Pentagon May Cut Poland Construction to Pay for Trump’s Wall

More than a hundred million dollars slated to pay for improvements to military infrastructure in Poland is among the funds the Pentagon may cut.

AMONG THE MILITARY construction funds the Pentagon is eyeing to pay for a border wall President Donald Trump has pledged to build is more than $100 million the Defense Department was planning to spend on infrastructure in Poland – funding that had come in spite of the president’s insistence that foreign allies pay more of their fair share.

The White House budget for this fiscal year includes $109 million for projects to improve Polish military facilities and infrastructure, as a part of the European Reassurance Initiative – a strategy developed under the Obama administration to deter Russia from harassing U.S. allies following its intervention in Ukraine. The projects, to take place in multiple stages throughout this year and next, were included in a list the Pentagon released Tuesday night of military construction funds that have been authorized but not yet spent.

The Defense Department’s budgetary scramble to pay for the wall along the southern U.S. border following Trump’s decision to declare a national emergency has now cast these projects in doubt, even as the move continues to wreak criticism from powerful corners of Washington.
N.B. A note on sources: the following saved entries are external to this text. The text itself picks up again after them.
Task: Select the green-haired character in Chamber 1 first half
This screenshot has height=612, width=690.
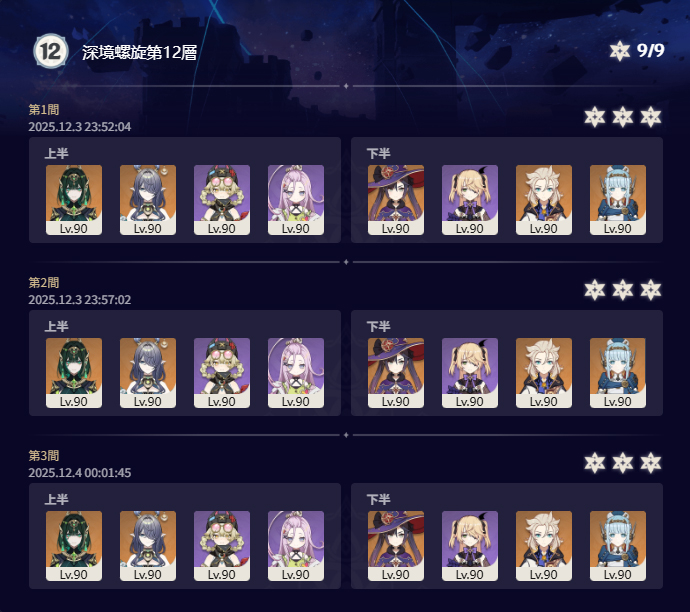Action: [74, 200]
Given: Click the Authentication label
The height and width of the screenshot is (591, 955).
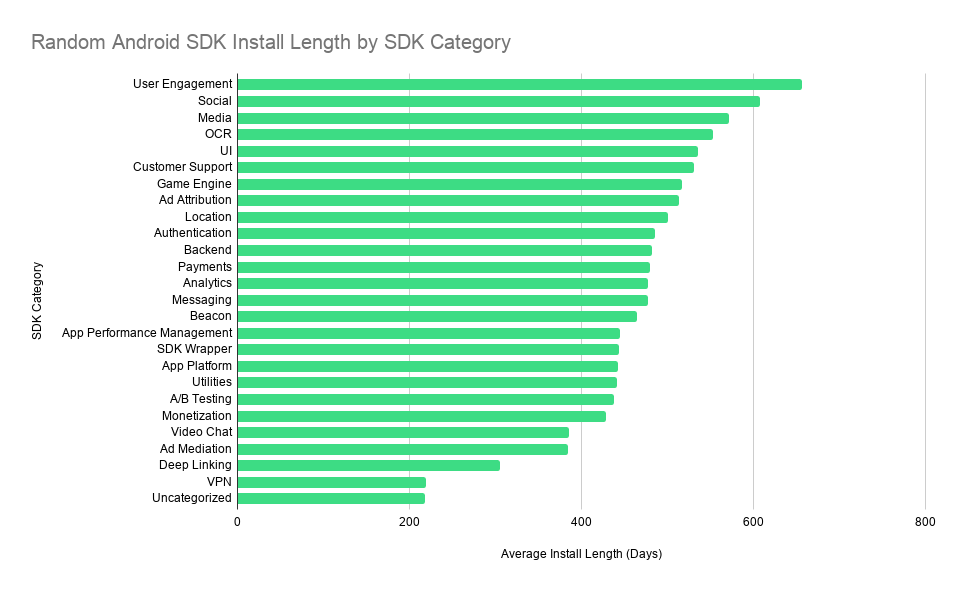Looking at the screenshot, I should point(192,233).
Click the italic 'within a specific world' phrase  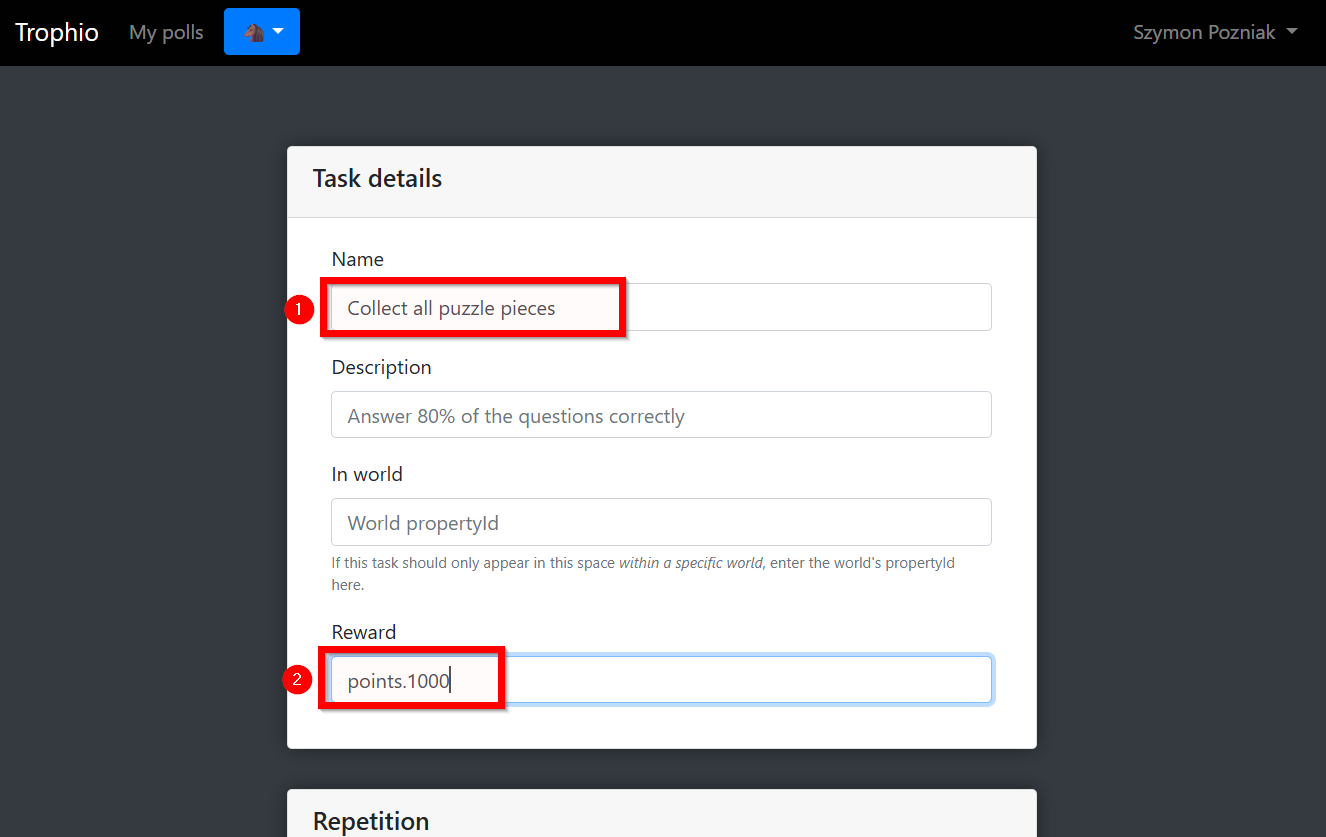[690, 563]
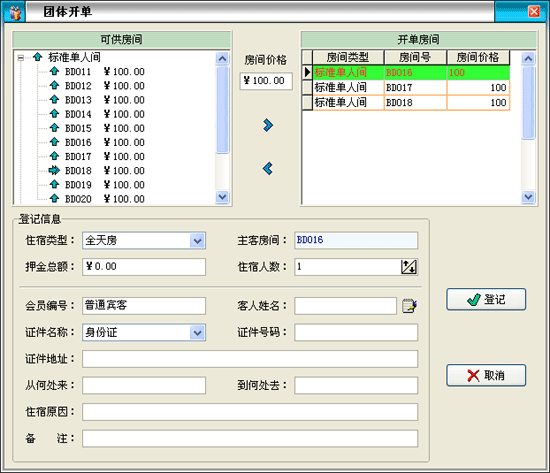The width and height of the screenshot is (550, 473).
Task: Click the left arrow to remove room
Action: (x=268, y=168)
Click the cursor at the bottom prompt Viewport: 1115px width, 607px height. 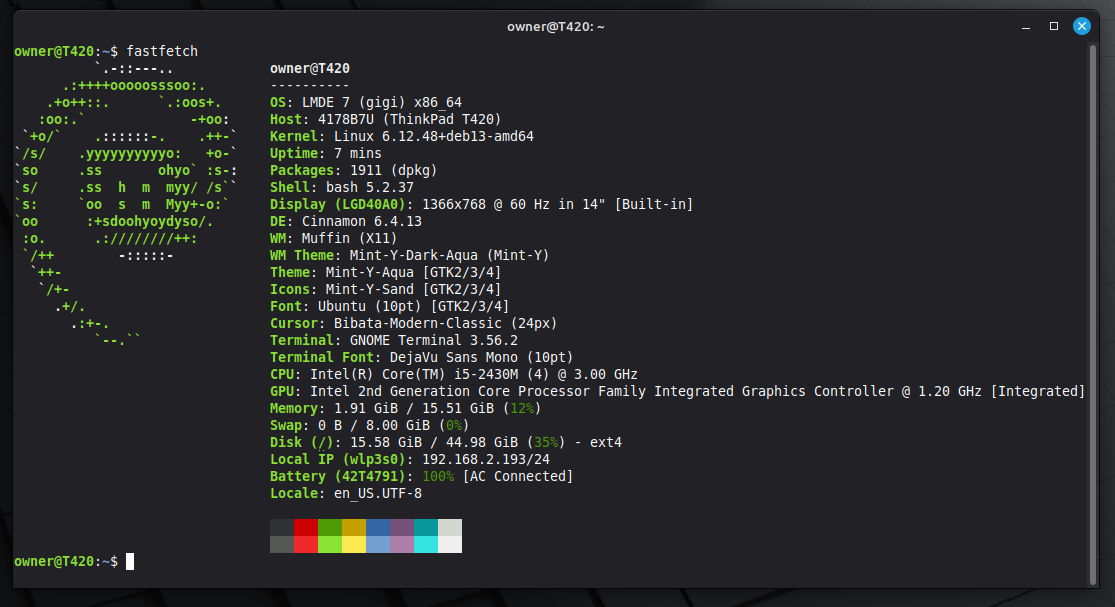pyautogui.click(x=130, y=562)
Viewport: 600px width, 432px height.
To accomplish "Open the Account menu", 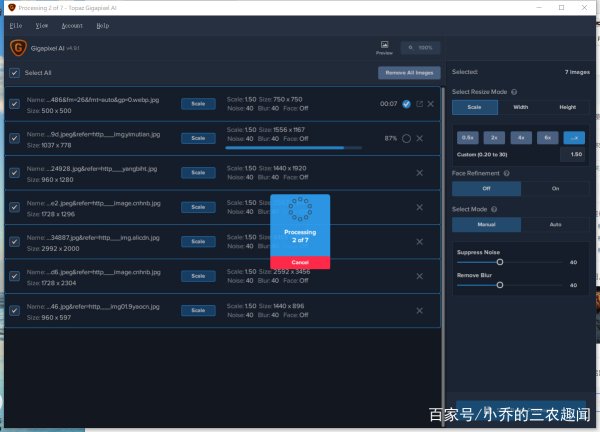I will pos(72,24).
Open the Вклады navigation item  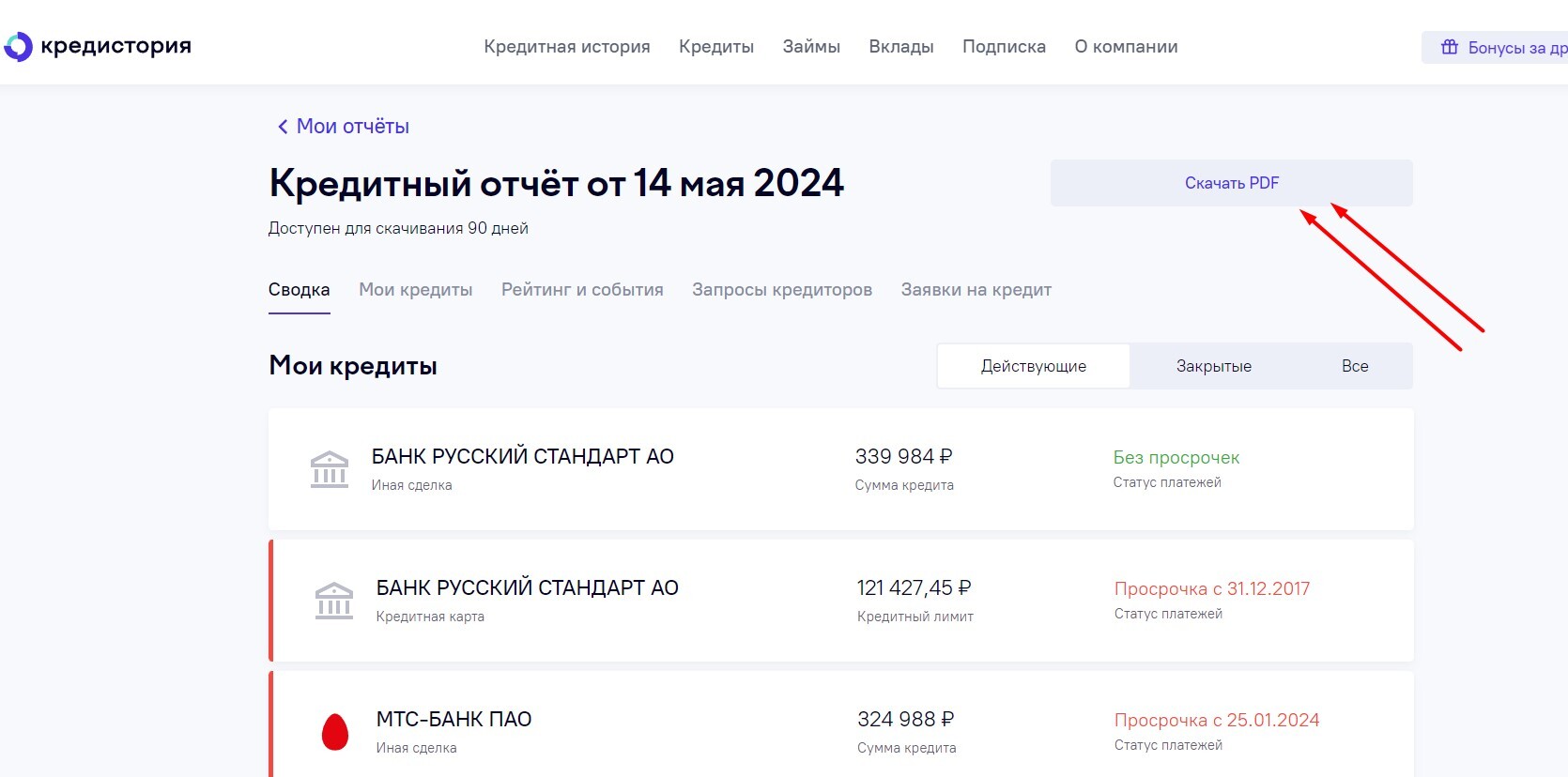coord(901,47)
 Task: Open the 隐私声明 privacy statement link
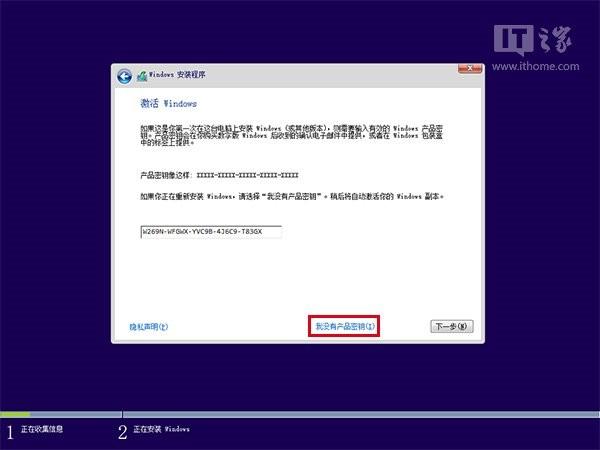pyautogui.click(x=149, y=326)
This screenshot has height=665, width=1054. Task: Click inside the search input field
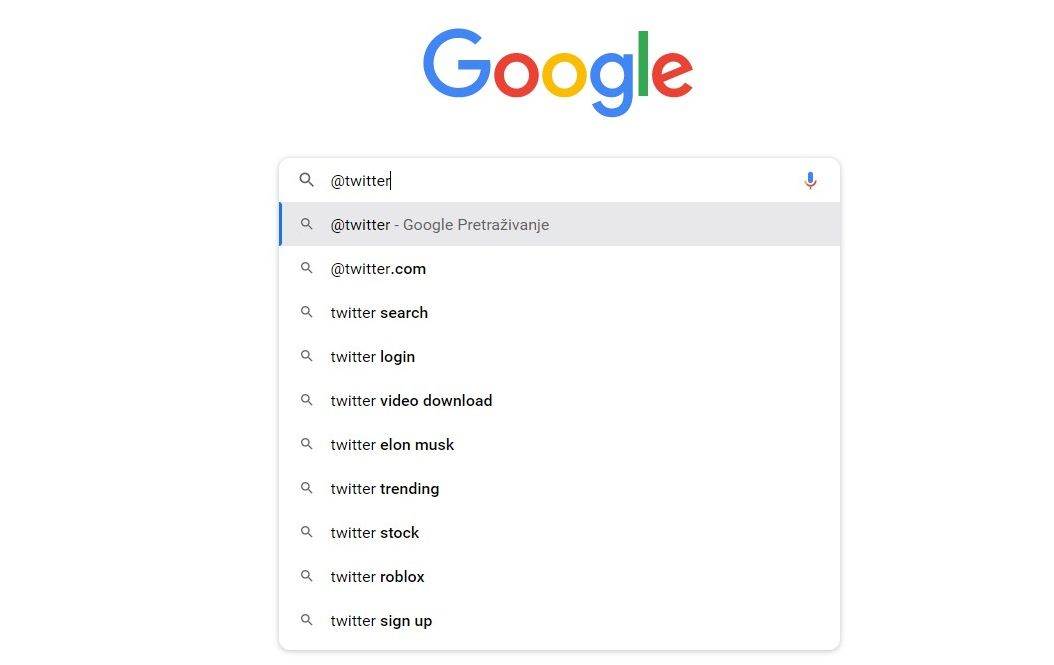coord(550,180)
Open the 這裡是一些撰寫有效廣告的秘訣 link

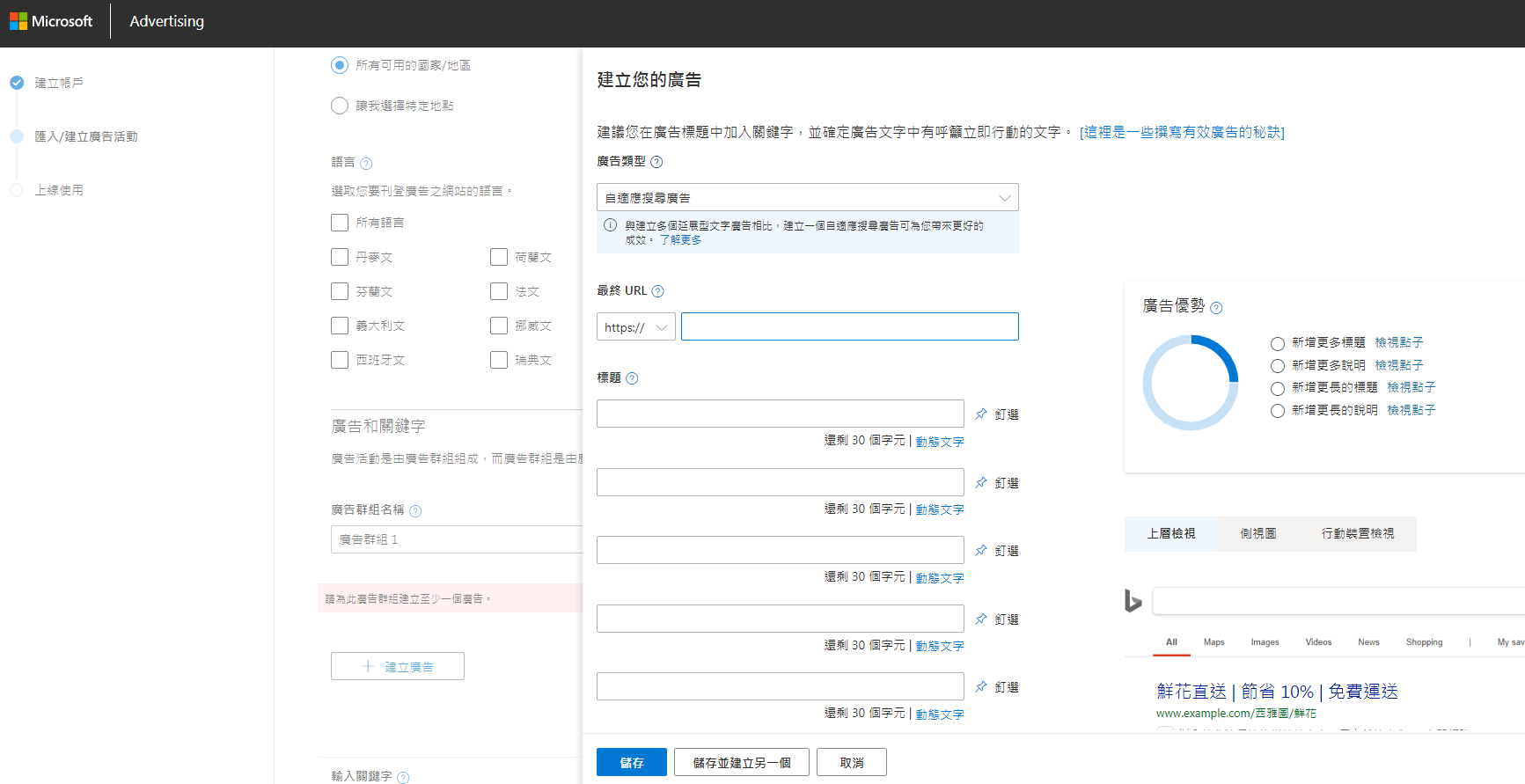pyautogui.click(x=1182, y=132)
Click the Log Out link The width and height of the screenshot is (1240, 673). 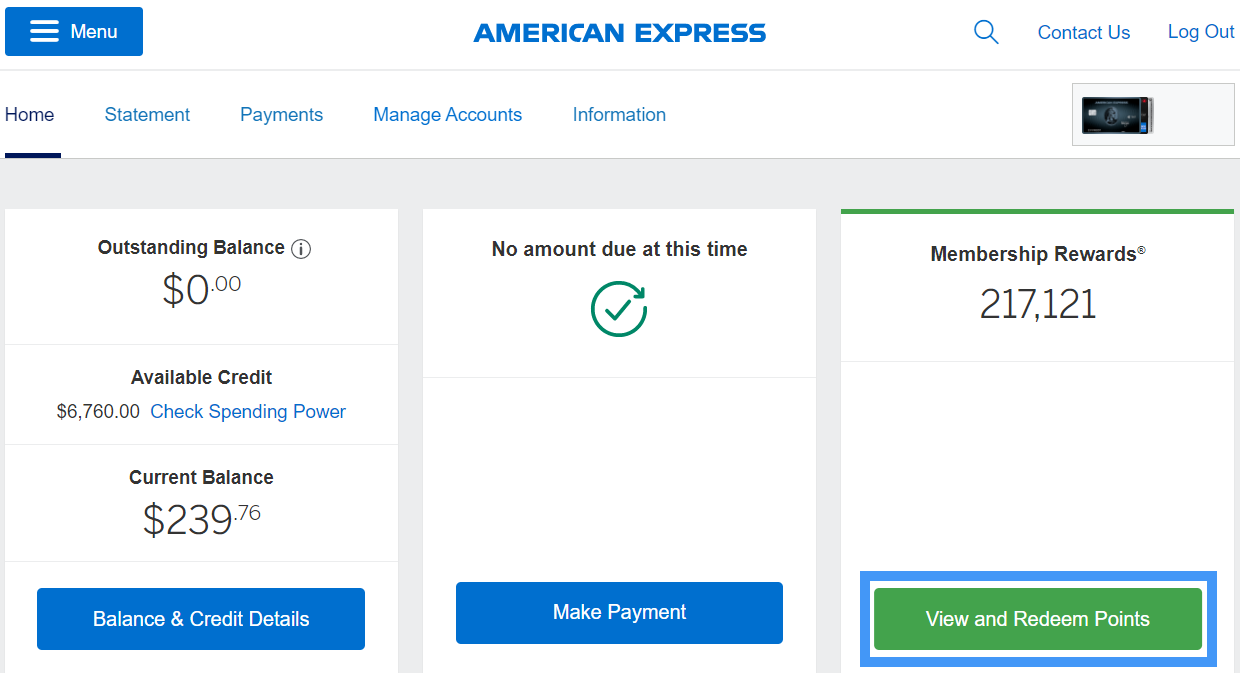pyautogui.click(x=1201, y=32)
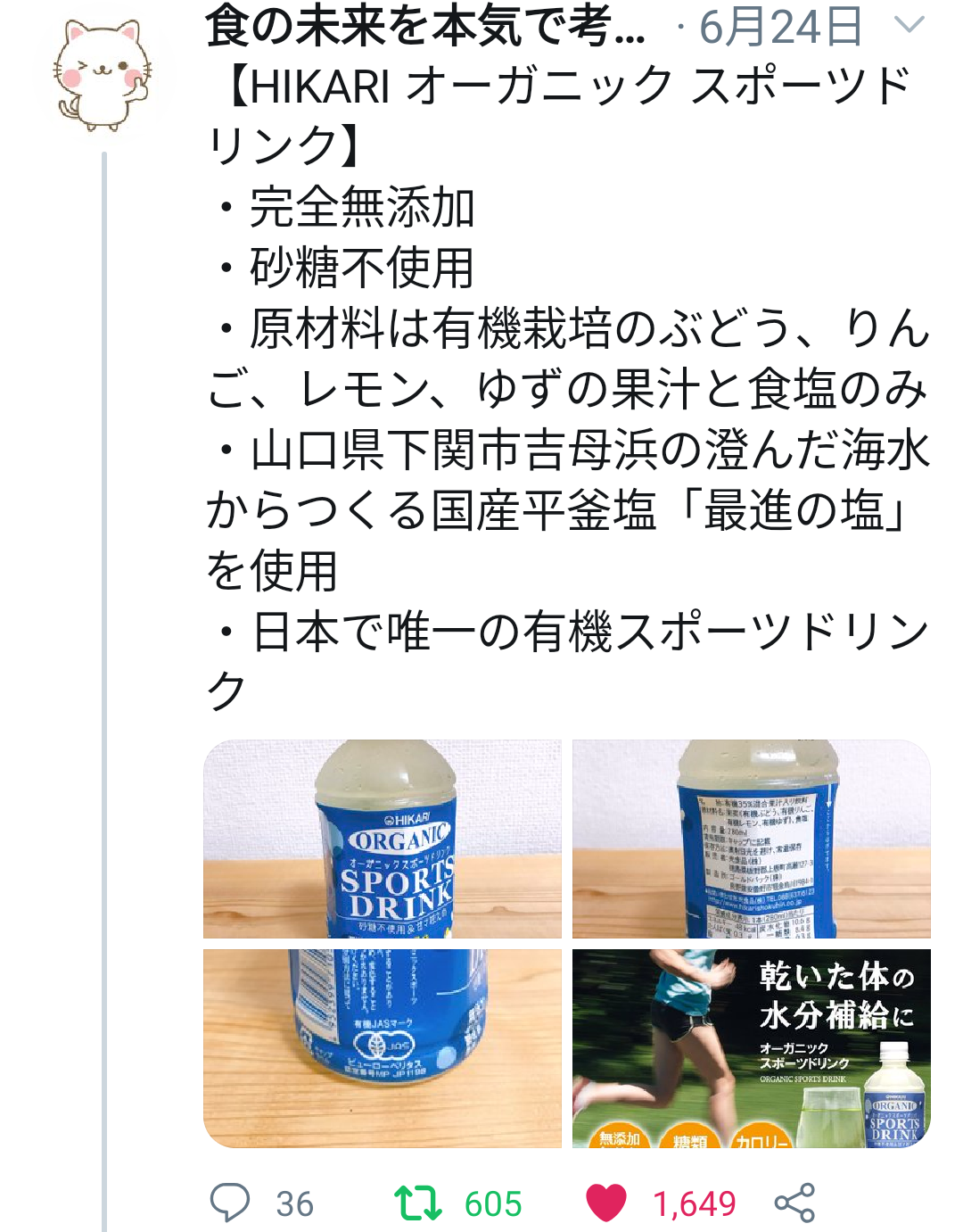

“What President Trump is doing is a slap in the face to our military that makes our border and the country less secure. He is planning to take funds from real, effective operational priorities and needed projects and divert them to his vanity wall,” Sen. Jack Reed said in a statement Tuesday night. The Rhode Island Democrat is ranking member of the powerful Senate Armed Services Committee and among the most vocal critics of Trump’s planned use of military funds. “That may help shore up his political base, but it could come at the expense of our military bases and the men and women of our armed forces who rely on them.”

Trump’s decision to declare a national emergency and employ the military to carry out constructing the wall has faced sharp opposition in Congress. He vetoed a bill last week passed by the House and Senate with surprising Republican support that would have challenged his executive action. His decision still faces review in pending court cases.

The U.S. has based troops in Poland temporarily since 2014 as a part of the reassurance initiative, while forces from other NATO countries continue to deploy troops to the nearby Baltic countries. Polish President Andrzej Duda has petitioned Trump to make the deployment permanent, indicating his country would be willing to contribute $2 billion to building a permanent U.S. base and hoping to exploit political friction between Trump and Angela Merkel, the chancellor of Germany, where tens of thousands of U.S. troops have been based for decades.

During Duda’s visit last year, Trump jabbed at Poland even as he said he supports defending countries “that can’t defend themselves.”

“But when we’re defending immensely wealthy countries and they’re not paying for the defense to the United States, they’re only taking advantage of us,” Trump said. “And we get along with them very well, but it’s not fair. That includes NATO.”

American soldiers told Stars and Stripes last year that the new construction plans in Poland will create an air of permanence and break from prior practices of erecting temporary facilities and tearing them down.